**PROBLEM TO SOLVE:** In the records below, find the line with "This screenshot has", then retype it and every following line exactly, stopping after the line with "Task: Open the Promotions panel icon". Leave the pictures out.

**SUPPLIED DATA:**
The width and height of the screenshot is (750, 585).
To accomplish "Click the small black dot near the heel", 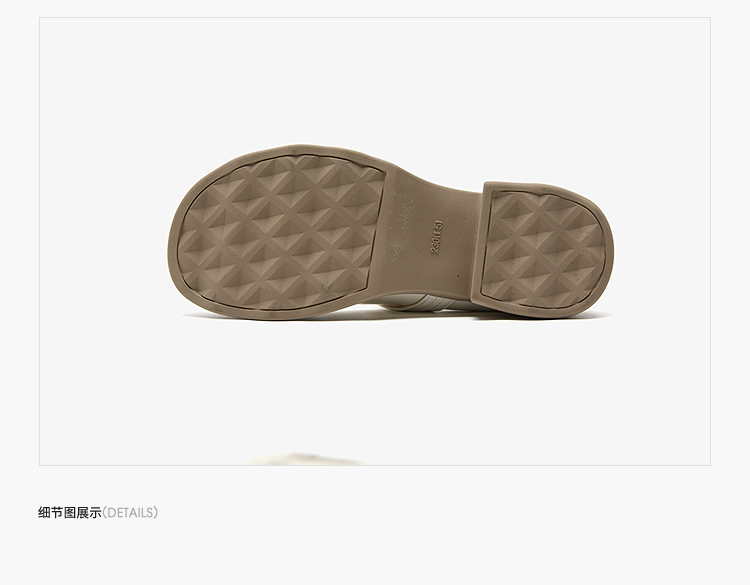I will [x=458, y=276].
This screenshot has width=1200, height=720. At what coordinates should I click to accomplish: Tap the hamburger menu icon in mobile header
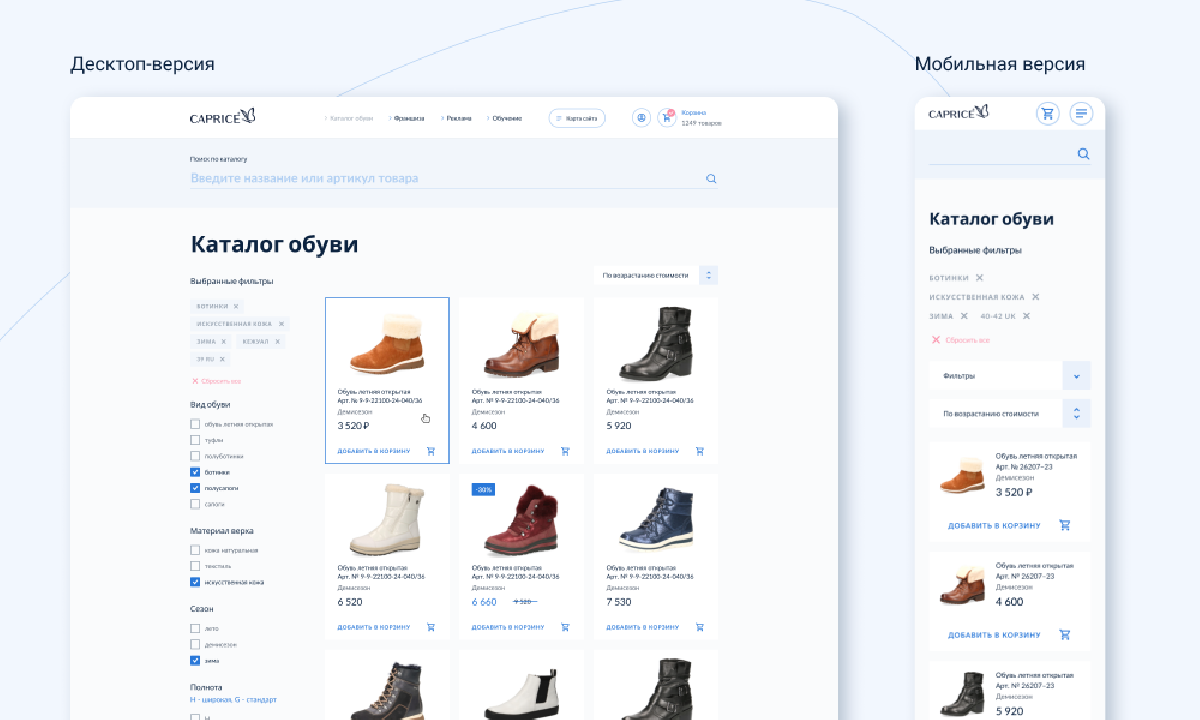pyautogui.click(x=1080, y=114)
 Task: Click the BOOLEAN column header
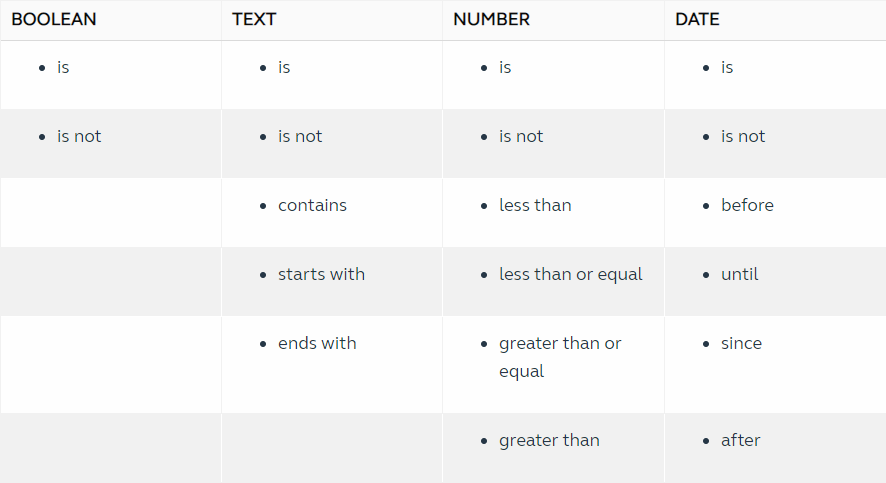[54, 19]
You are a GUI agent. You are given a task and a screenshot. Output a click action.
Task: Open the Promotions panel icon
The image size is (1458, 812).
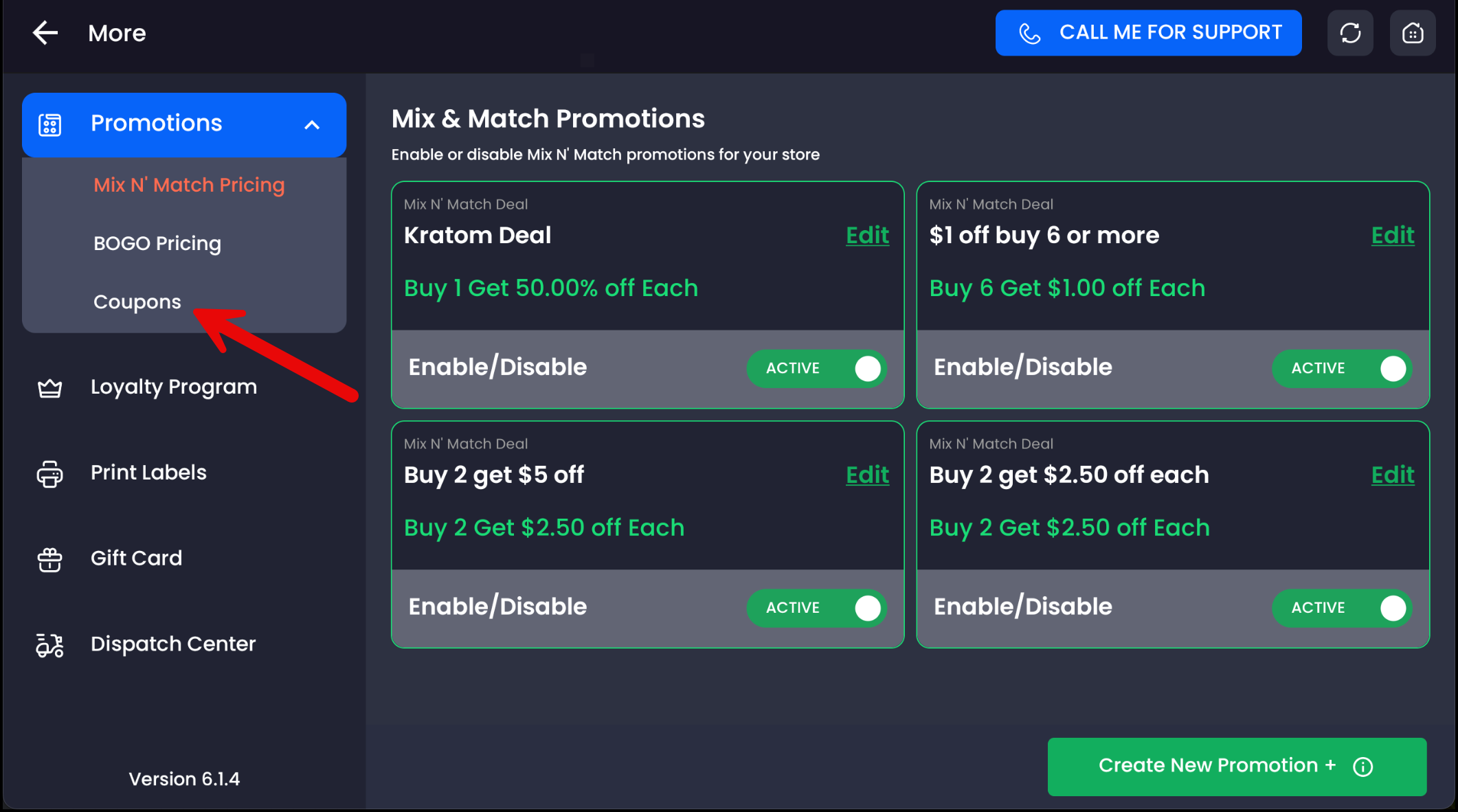click(49, 124)
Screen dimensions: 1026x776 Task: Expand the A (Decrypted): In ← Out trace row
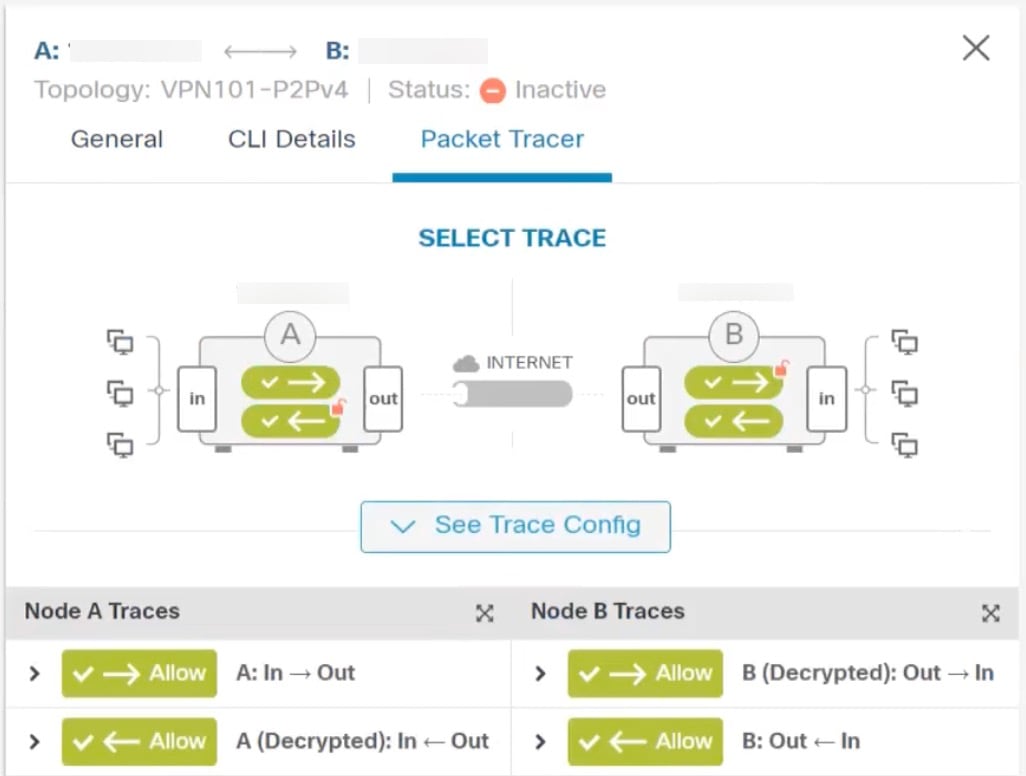[x=35, y=741]
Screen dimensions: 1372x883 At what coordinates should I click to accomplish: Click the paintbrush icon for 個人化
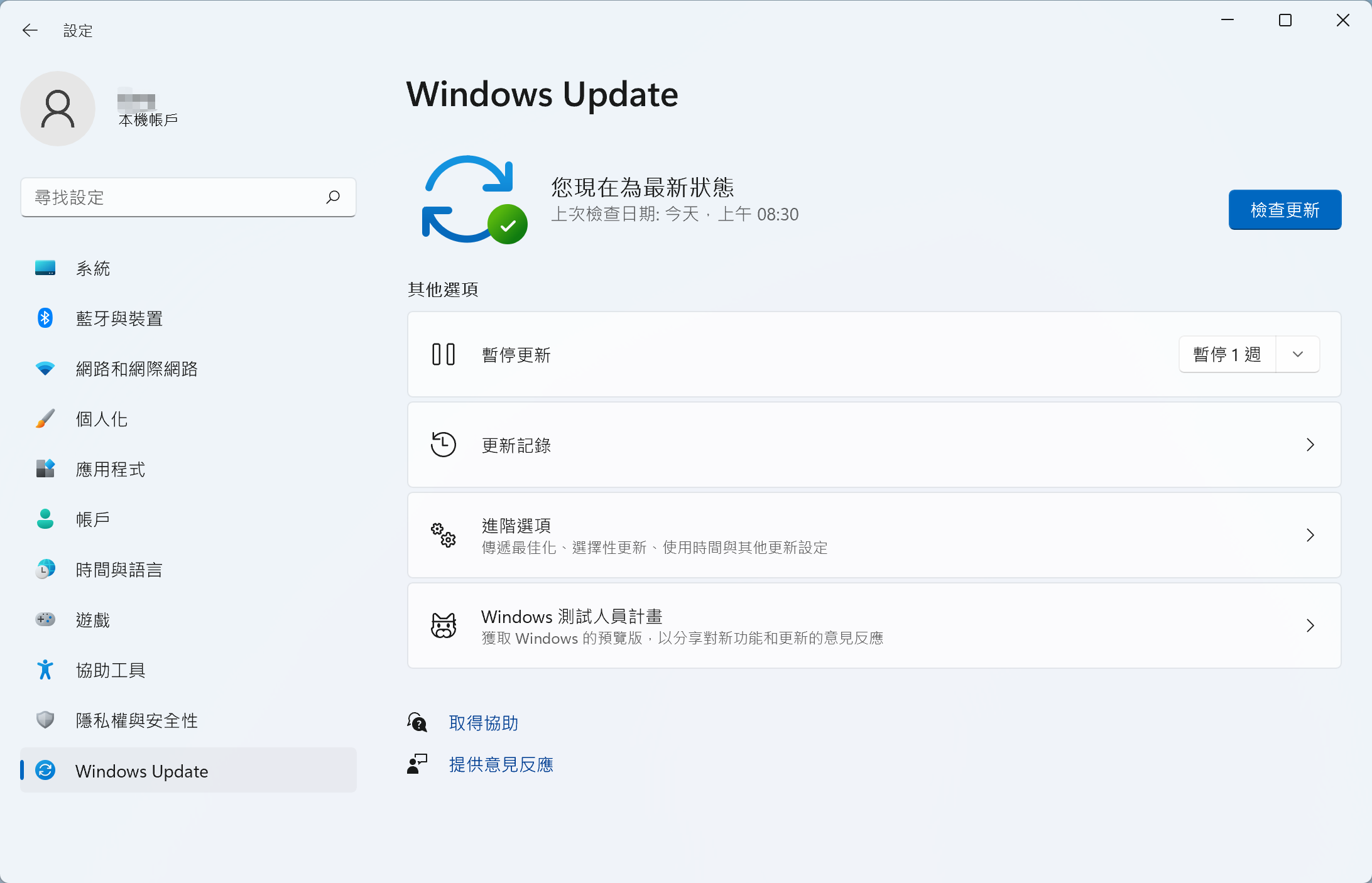point(45,419)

**FINAL ANSWER:**
This screenshot has width=1200, height=720. At what coordinates should I click to accomplish: Tap the hamburger menu icon in mobile header
pyautogui.click(x=1080, y=114)
 Task: Click the BOOLEAN column header
[54, 19]
You are a GUI agent. You are given a task and a screenshot. Output a click action.
Task: Open the Promotions panel icon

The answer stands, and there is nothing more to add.